4.3. Magnesium Carbonate Formation
The results of the control experiments show that the main phase being formed in the experiments contains gradually more magnesium as the number of cycles increases. The most abundant identified phase evolves from high magnesium calcite to very high magnesium calcite (or protodolomite) and to hydromagnesite, and with the percentage of magnesite increasing. Hence, no ordered dolomite was formed in the experiments. The lack of dolomite formation is consistent with the findings from pH cycling experiments by dos Anjos et al. [18], although those authors showed the formation of magnesite after precursors of aragonite and dypingite. Other dolomite synthesis studies (without pH cycling) at a temperature of less than 100 °C also indicate the formation of metastable phases such as low magnesium calcite, high magnesium calcite, very high magnesium calcite (or protodolomite), and hydrated Ca-Mg carbonate phases [1,27]. In magnesite synthesis experiments at a temperature below 60 °C, nesquehonite generally forms [5], then dypingite and transformation to hydromagnesite, and sometimes also brucite is formed [27]. Studies of natural, playa environments indicate that hydromagnesite probably forms by the transformation of more hydrated phases, such as lansfordite and nesquehonite, and that magnesite forms separately from pore fluids at depth and not at the expense of hydromagnesite [28]. The latter study suggests magnesite is not formed by transformation of hydromagnesite at near-surface conditions in playa environments and that magnesite formation at these conditions is very slow with a rate of about 10−16 to 10−17 mol m−2 s−1 [28]. The formation of magnesite at a low temperature can be accelerated by microbial activity in natural settings [29].

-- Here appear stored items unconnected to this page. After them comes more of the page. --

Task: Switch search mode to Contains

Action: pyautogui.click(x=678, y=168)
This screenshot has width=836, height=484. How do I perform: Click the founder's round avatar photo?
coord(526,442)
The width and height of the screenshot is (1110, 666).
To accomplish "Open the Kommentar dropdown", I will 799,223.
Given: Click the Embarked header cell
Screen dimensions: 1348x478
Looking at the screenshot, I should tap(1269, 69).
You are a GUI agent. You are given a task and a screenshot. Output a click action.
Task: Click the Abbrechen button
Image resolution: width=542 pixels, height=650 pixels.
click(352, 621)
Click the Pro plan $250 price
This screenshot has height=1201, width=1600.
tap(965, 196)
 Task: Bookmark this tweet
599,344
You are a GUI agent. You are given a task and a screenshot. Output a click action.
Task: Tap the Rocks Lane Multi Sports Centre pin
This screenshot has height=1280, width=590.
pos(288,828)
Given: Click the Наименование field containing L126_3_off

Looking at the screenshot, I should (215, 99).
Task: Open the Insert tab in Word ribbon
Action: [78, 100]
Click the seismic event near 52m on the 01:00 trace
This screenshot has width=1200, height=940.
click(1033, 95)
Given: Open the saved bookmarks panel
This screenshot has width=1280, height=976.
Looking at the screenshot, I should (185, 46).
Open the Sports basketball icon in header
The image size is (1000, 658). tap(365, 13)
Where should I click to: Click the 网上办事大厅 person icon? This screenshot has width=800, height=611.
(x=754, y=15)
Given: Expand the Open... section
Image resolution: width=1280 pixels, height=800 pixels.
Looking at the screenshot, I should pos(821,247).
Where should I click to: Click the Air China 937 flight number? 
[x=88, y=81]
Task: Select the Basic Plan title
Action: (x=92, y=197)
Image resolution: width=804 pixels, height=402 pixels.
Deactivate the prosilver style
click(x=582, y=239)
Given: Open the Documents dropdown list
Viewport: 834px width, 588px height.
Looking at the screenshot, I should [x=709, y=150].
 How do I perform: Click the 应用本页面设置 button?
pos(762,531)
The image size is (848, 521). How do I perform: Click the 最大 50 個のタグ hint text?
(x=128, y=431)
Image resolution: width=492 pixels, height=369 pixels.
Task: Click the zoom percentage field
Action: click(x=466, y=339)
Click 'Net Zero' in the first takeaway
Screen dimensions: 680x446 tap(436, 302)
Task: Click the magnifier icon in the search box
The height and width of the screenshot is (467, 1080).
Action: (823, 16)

The stoichiometry and ordering of dolomite and calcite follow a ripening process through dissolution and reprecipitation of metastable or intermediate phases [30,31]. Additionally, other double carbonates, such as norsethite, were shown to form through dissolution-crystallization steps to evolve from metastable to stable mineral phases, with the solvent-mediated ripening process also promoting an increase in particle size [32]. Such a ripening process is accelerated in the pH cycling experiments. Still, a recent study on high magnesium calcite spherulites claims that an aging process of 20 months at ambient conditions can result in the formation of magnesite nanocrystallites due to the migration of magnesium ions [33]. As highlighted in the study by Hobbs et al. [22], our results also show maximum incorporation of 90 or 92 mol% MgCO3 in the final magnesite reaction product after 36 pH cycles in the control and zinc experiments, respectively, based on the d104 spacing.
4.4. Effect of Zinc Ions
The addition of zinc ions in the saline solutions, while maintaining the ionic strength of the solution the same, causes a decrease in pH because ZnCl2 is a Lewis acid, meaning it can accept an electron pair from a Lewis base. The fluid starting solution has a pH of 6.4 in the series of experiments with zinc ions, in comparison with a pH of 8.6 in the control series. After the addition of calcite and the start of the pH cycling, the measurements show that the base phase has a similar pH in the control (7.9–8.3) and zinc experiments (7.9–8.4), whereas the pH of the acid phase is significantly lower in the zinc experiments (5.7–6.1) than in the control experiments (6.5–7.0). The reaction product assemblage and its evolution with the number of cycles is also different between the two series of experiments with a higher relative abundance of aragonite and hydromagnesite in the control experiments, in comparison to predominantly magnesite in the zinc experiments. It is interpreted that this difference in mineralogical composition in the reaction products is mainly caused by the lower pH conditions in the acid phase of the zinc experiments. Note that the exact same amounts of acid and base solution were added at each cycling step both in the control and zinc experimental series, and that the measured lower pH in the acid phase of the zinc series is thus caused by the different solution composition.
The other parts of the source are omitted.